» ASSIGNMENT:
Please print nothing but the lines from the one with "1379x1063 pixels." to the last line of the records below, and omit pictures.

» Saved data entries:
[Start of section]

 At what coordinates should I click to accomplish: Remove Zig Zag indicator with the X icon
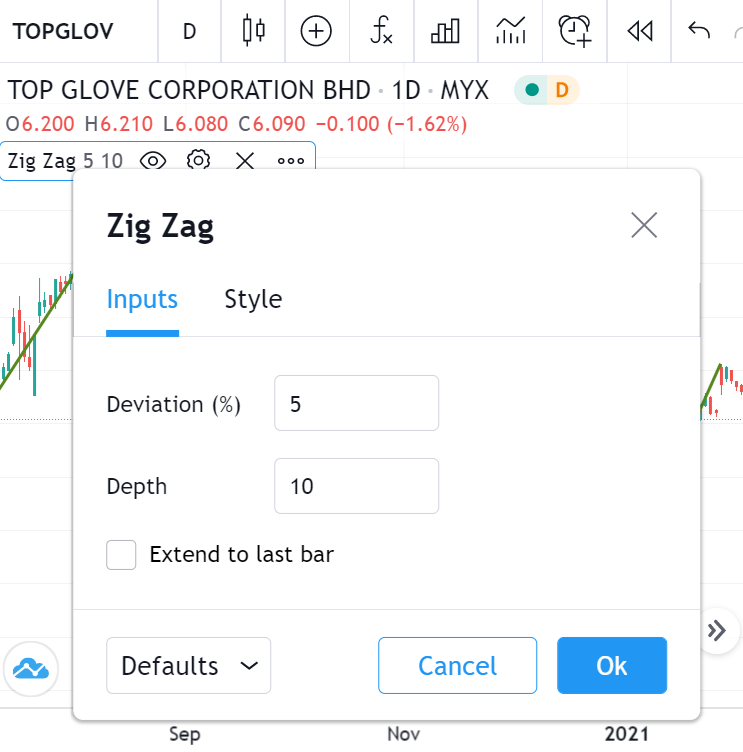click(x=245, y=160)

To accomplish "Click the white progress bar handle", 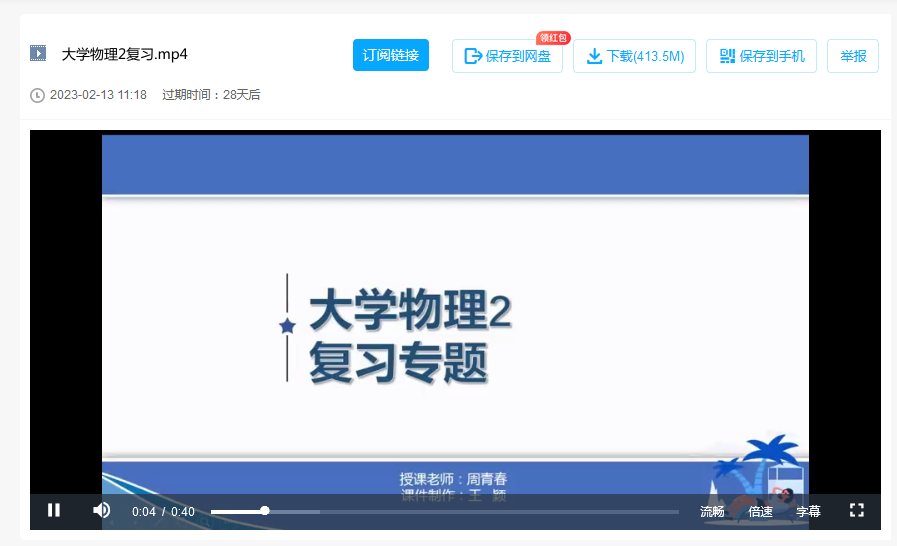I will pyautogui.click(x=265, y=511).
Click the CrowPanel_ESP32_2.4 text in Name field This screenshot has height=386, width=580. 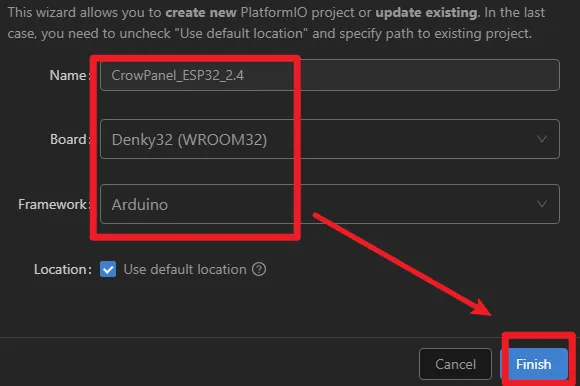pyautogui.click(x=178, y=75)
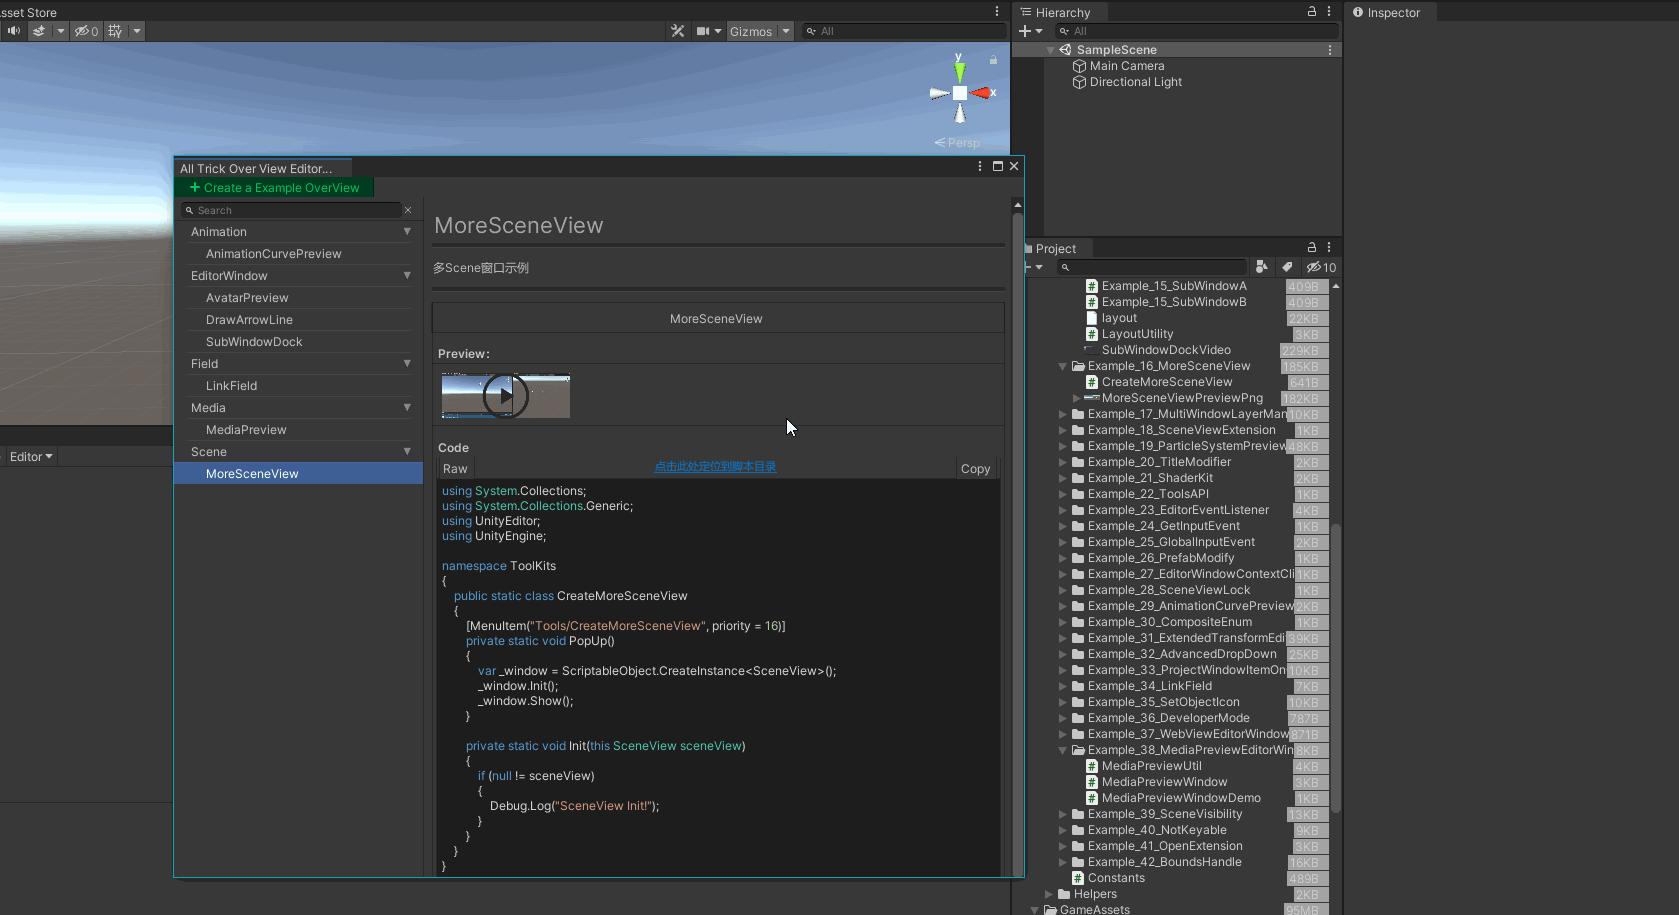The height and width of the screenshot is (915, 1679).
Task: Lock the Hierarchy panel
Action: click(x=1311, y=12)
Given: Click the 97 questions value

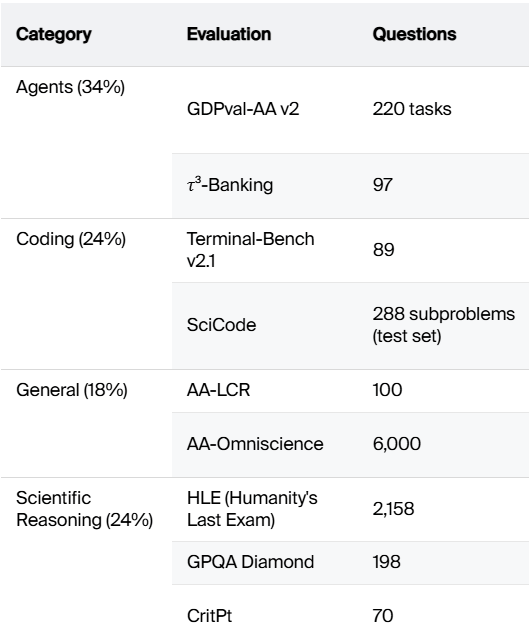Looking at the screenshot, I should [382, 185].
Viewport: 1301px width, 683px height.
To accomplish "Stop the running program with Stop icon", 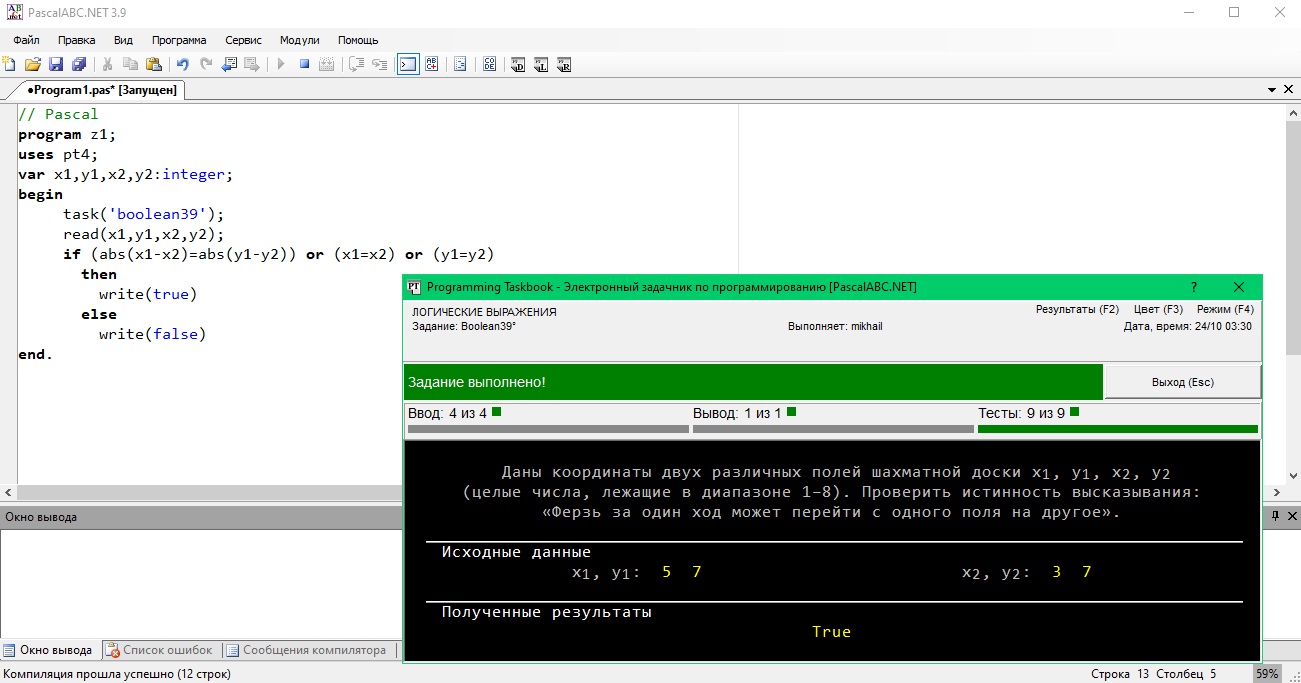I will pos(305,65).
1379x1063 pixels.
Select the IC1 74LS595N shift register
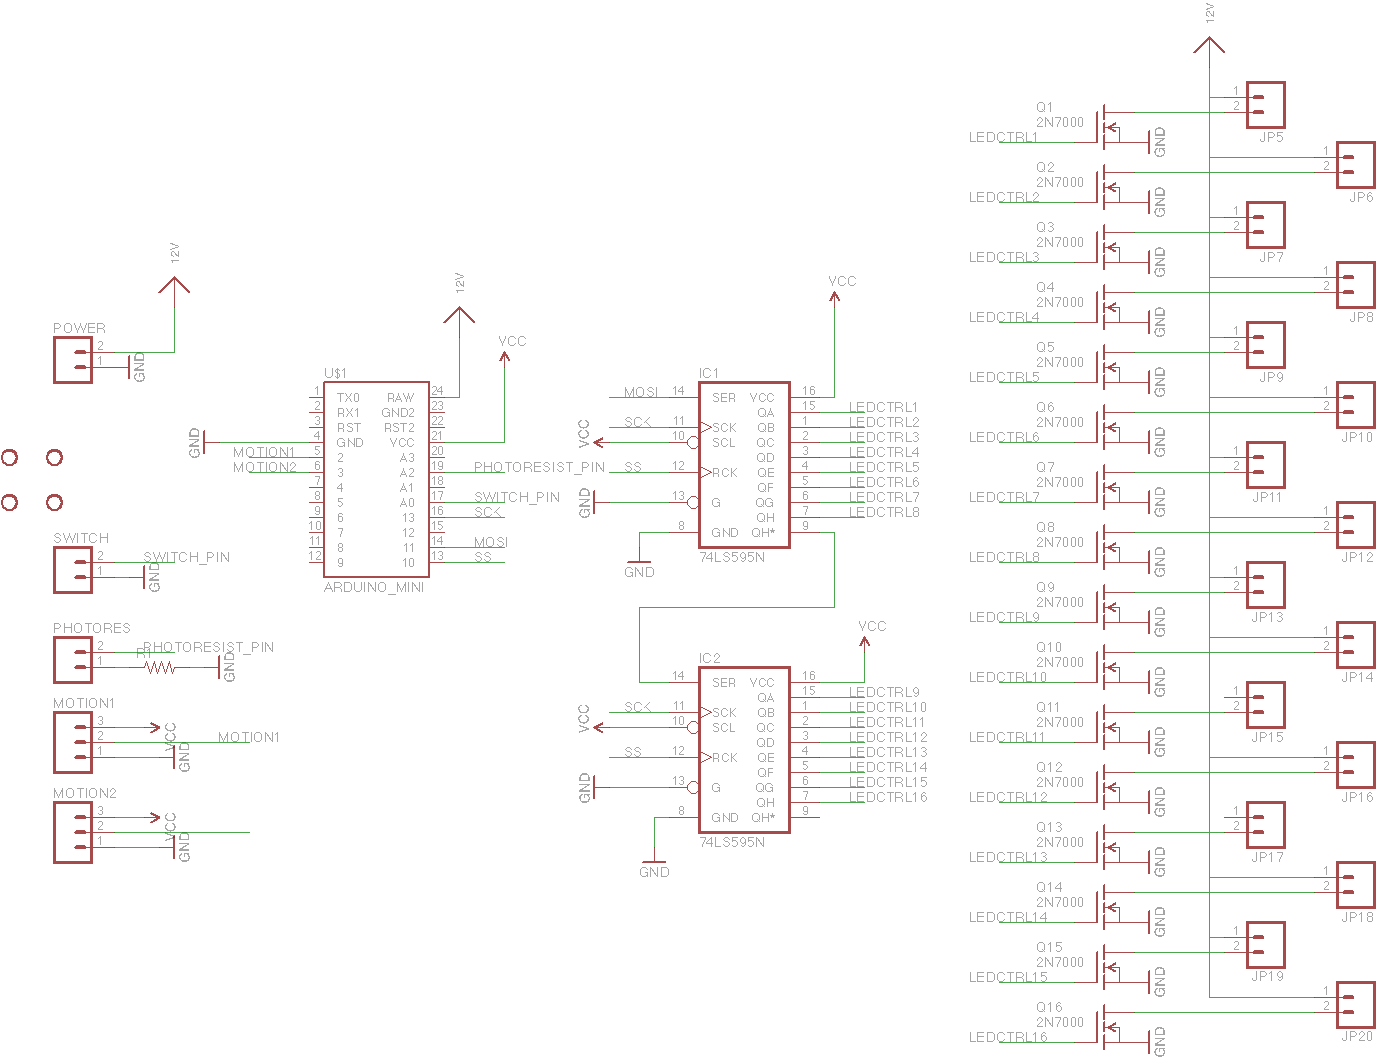pos(744,465)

[End of section]

» EXERCISE RESPONSE:
1379x1063 pixels.
Select the IC1 74LS595N shift register
pos(744,465)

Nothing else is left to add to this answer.